This insight overturns theories about how black holes shape the universe, and challenges the classical understanding that they were formed after the first stars and galaxies emerged. Instead, black holes may have dramatically accelerated the birth of new stars during the universe's first 50 million years, a fleeting period within its 13.8 billion-year history.
“We know that these monstrous black holes exist at the centers of galaxies near our Milky Way, but the big surprise now is that they were also present at the beginning of the universe and were almost like the building blocks or seeds for the earliest galaxies.” Lead author Joseph Silk is a professor in the Department of Physics and Astronomy at Johns Hopkins University and the Institute of Astrophysics, Sorbonne University, Paris. “They really boosted everything, like the giant amplifier of star formation, which is a complete paradigm shift of what we previously thought possible – so much so that it could completely shake up our understanding of how galaxies form. “
work recently published Astrophysical Journal Letters,
Distant galaxies from the early universe seen through the Webb telescope appear much brighter than scientists had predicted and reveal unusually high numbers of young stars and supermassive black holes, Silk said.
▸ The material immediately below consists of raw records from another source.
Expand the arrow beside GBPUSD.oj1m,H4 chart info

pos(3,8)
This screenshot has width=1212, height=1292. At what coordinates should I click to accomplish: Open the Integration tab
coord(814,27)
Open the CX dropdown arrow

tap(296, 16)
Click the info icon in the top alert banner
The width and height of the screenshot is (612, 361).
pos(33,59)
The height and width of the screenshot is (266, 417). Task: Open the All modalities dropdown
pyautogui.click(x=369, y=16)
Conventional wisdom holds that black holes formed after supergiant stars collapsed and that galaxies formed after the first stars lit up the dark early universe. But Silk's team's analysis shows that black holes and galaxies coexisted and influenced each other's fate during the first 100 million years. If the entire history of the universe were a 12-month calendar, Silk said, those years would be like the first days of January.
“We are arguing that the black hole expels crushed gas clouds, causing them to become stars and significantly accelerating the rate of star formation,” Silk said. “Otherwise, it is very hard to understand where these bright galaxies came from because in the early universe they were generally small. Why on Earth should they form stars so rapidly?”
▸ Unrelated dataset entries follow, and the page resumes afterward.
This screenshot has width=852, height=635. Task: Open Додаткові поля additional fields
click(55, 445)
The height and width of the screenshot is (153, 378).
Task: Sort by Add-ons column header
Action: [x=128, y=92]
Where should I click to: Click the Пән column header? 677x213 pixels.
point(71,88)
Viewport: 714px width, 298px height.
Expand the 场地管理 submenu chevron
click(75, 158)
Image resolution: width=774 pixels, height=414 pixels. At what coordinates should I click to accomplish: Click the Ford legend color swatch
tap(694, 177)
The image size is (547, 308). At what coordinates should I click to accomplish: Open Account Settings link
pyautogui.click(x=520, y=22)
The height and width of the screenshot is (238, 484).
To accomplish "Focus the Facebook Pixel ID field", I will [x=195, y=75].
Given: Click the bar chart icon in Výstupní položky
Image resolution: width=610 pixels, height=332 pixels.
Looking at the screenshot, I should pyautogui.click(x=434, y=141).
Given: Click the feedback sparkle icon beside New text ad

Black holes are regions in space where gravity is so strong that nothing can escape their pull, not even light. Because of this force, they generate powerful magnetic fields that create violent storms, expel turbulent plasma and ultimately act like giant particle accelerators, Silk said. This process is likely why Webb's detectors have seen more of these black holes and bright galaxies than scientists expected, he said.
“We can't see these violent winds or jets very far away, but we know they must exist because we see many black holes early in the universe,” Silk said. “These fierce winds from the black hole crush nearby gas clouds and turn them into stars. This is the missing link that explains why these first galaxies are so much brighter than we expected.”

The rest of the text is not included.